What the task requires
The line containing "You are a computer-use" and each line after it, through the final line of the data, are to be retyped exactly, with pictures left out.

Given data
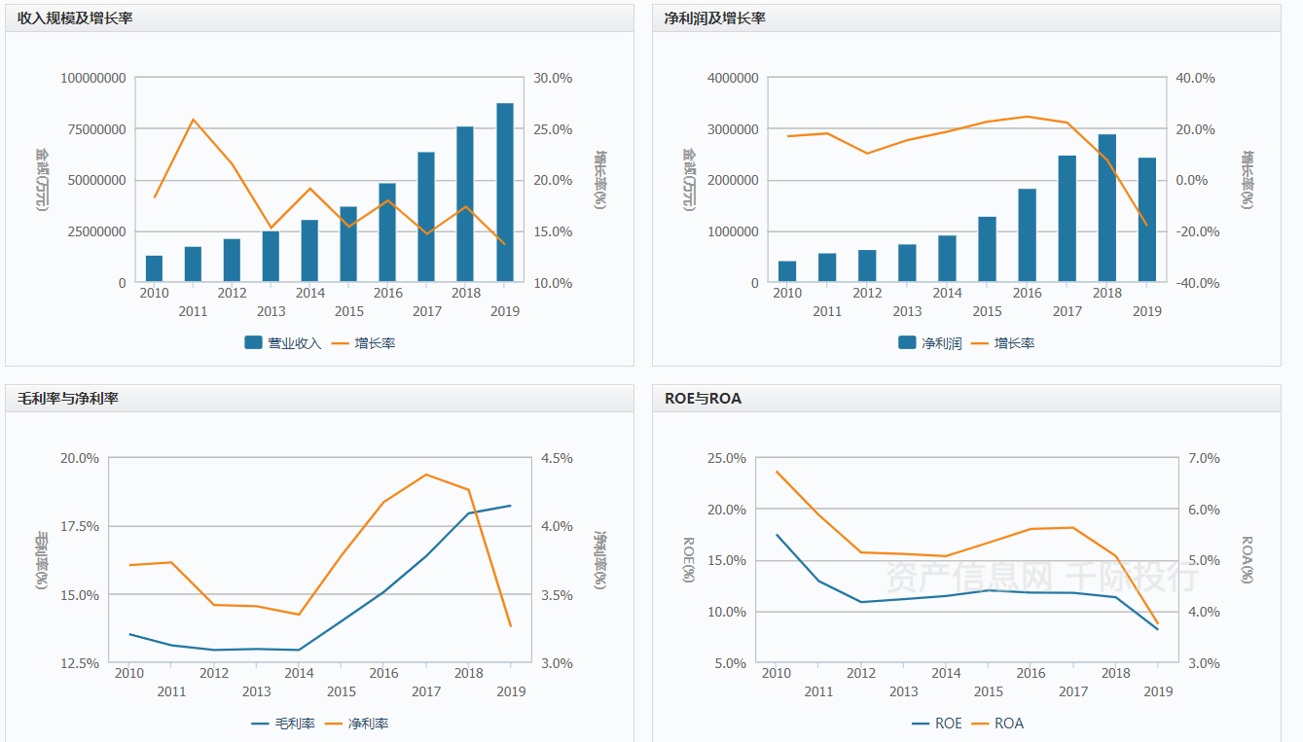Click the 2017 peak on the 净利率 line
1303x742 pixels.
pos(426,475)
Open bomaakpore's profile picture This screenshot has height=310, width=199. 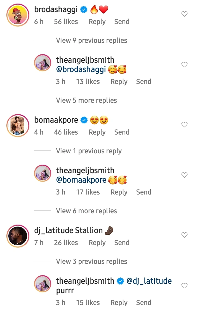(x=18, y=125)
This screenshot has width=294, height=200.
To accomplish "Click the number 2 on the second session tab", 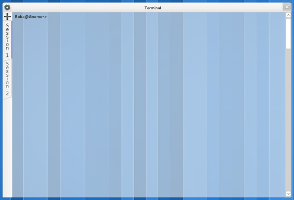I will point(7,94).
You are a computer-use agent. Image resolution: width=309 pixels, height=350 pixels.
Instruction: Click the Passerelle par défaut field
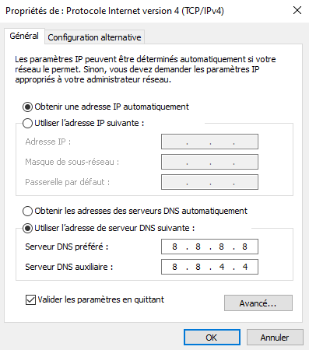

Reply
You are a computer-use agent. Image resolution: width=309 pixels, height=350 pixels.
Instruction: Click the Passerelle par défaut field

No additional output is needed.